### TASK PROMPT:
In the article on the Wells Fargo lawsuit, rewrite the section starting with "According to the suit, his" and going on through "opportunities had expired.", replacing "supervisor" with "manager".

Time & Attendance
By Matt Dunning
Aug. 15, 2012
A former Wells Fargo & Co. mortgage consultant has accused the San Francisco-based bank of firing him in order to avoid paying for his daughter’s cancer treatment.
According to a lawsuit filed Aug. 2 in a Florida Fifteenth Judicial Circuit Court in Palm Beach, Wells Fargo fired Yovany Gonzalez in August 2010—three days before his daughter Mackenzie was scheduled for surgery to remove a cancerous tumor—based on allegations that he had falsified his time records. In his lawsuit, Gonzalez contends that the bank manufactured the fraud allegations as a means of ducking premium costs that would have resulted from his daughter’s treatment.
Mackenzie Gonzalez’s surgery was delayed for several months due to a lack of insurance coverage after Gonzalez’s termination, according to the lawsuit. Mackenzie died of cancer-related complications in March 2011 at age 6.
“Wells Fargo terminated Mr. Gonzalez to avoid the need to further accommodate him in light of his daughter’s illness and to avoid incurring additional expenses associated with her treatment,” the lawsuit claims, adding that the company’s accusation that he had tried to defraud the company’s payroll system “was a mere pretext.”
According to the suit, his daughter’s treatment needs forced Gonzalez to work irregular hours, often away from his office at the company’s Palm Beach branch. Between 2009 and 2010, Wells Fargo made several changes to its time records management system, including a new rule prohibiting employees from logging time previously worked.
Gonzalez said in his lawsuit that he was forced to ask a supervisor to input some of his hours for him, an action he claims the bank used as the basis for its fraud allegations.
Additionally, Gonzalez alleges that the bank purposefully delayed sending him information on extending health and life insurance benefits after his termination until after the extension opportunities had expired.
Gonzalez’s lawsuit accuses the bank of disability discrimination under Florida civil rights laws, as well as defamation and breach of fiduciary duty. He is seeking punitive and compensatory damages, back pay and reinstatement of the life insurance policies held in Mackenzie’s name prior to his termination.
A spokeswoman for Wells Fargo said the company offers health care coverage to more than 500,000 employees, and that “use of those benefits does not affect their employment at Wells Fargo.”
“Mr. Gonzalez’s termination was completely unrelated to his family’s health care needs,” the spokeswoman said. “The passing of Mr. Gonzalez’s daughter was tragic. Our deepest sympathies go out to him and his family.”
Prior to filing the suit, Gonzalez submitted his complaint against Wells Fargo to the state’s Commission on Human Relations. According to court documents, the concluded that “reasonable cause exists to believe that an unlawful employment practice occurred.”

### INFORMATION SHOWN:
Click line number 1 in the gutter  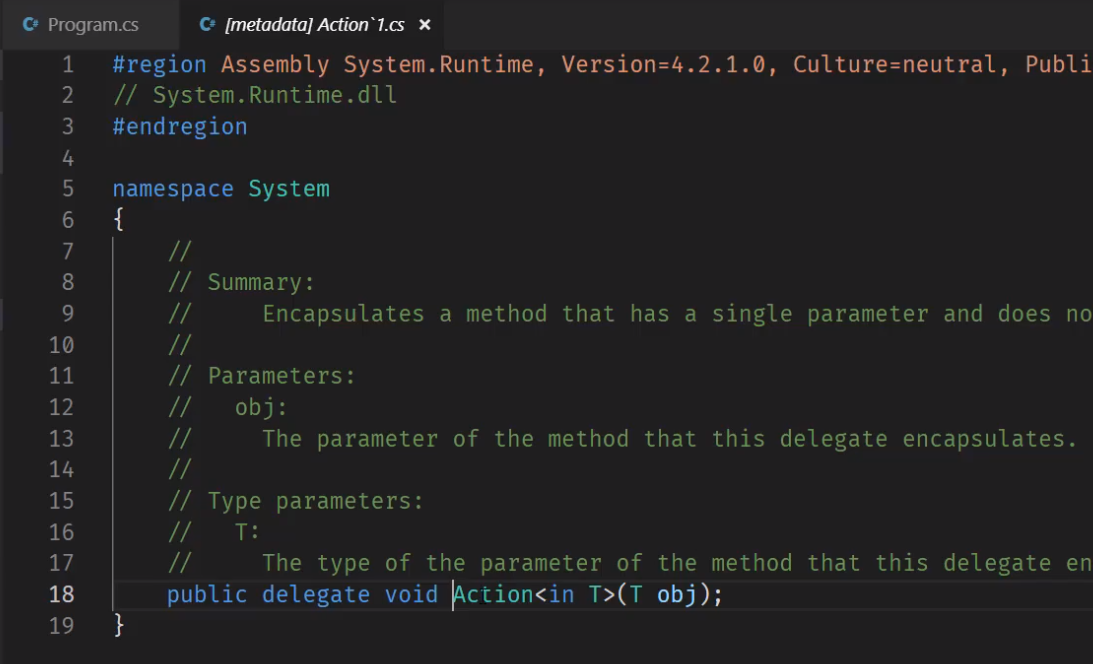point(67,65)
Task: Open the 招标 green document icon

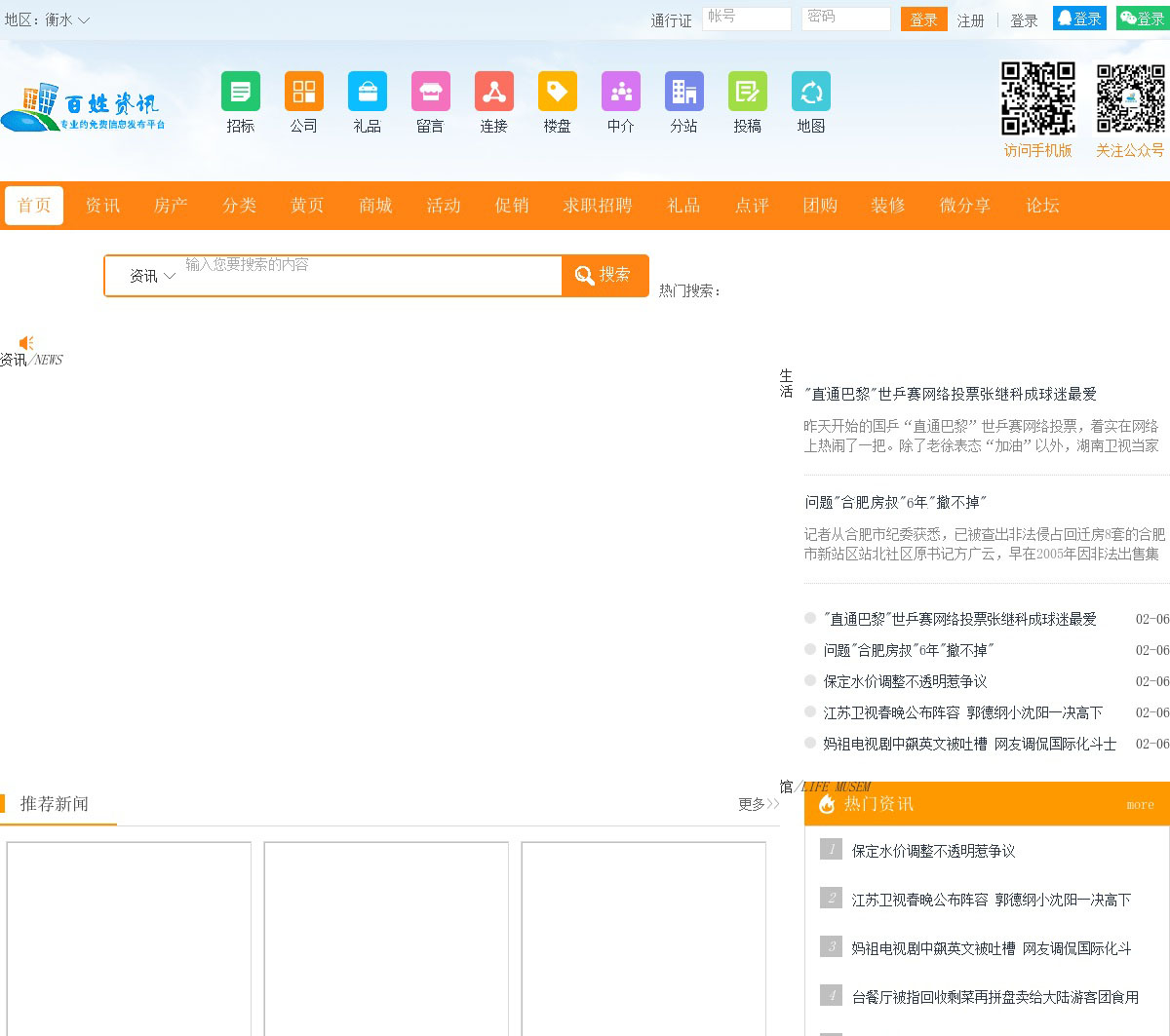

### RESULT FOR THIS EXERCISE:
According to the suit, his daughter’s treatment needs forced Gonzalez to work irregular hours, often away from his office at the company’s Palm Beach branch. Between 2009 and 2010, Wells Fargo made several changes to its time records management system, including a new rule prohibiting employees from logging time previously worked.
Gonzalez said in his lawsuit that he was forced to ask a manager to input some of his hours for him, an action he claims the bank used as the basis for its fraud allegations.
Additionally, Gonzalez alleges that the bank purposefully delayed sending him information on extending health and life insurance benefits after his termination until after the extension opportunities had expired.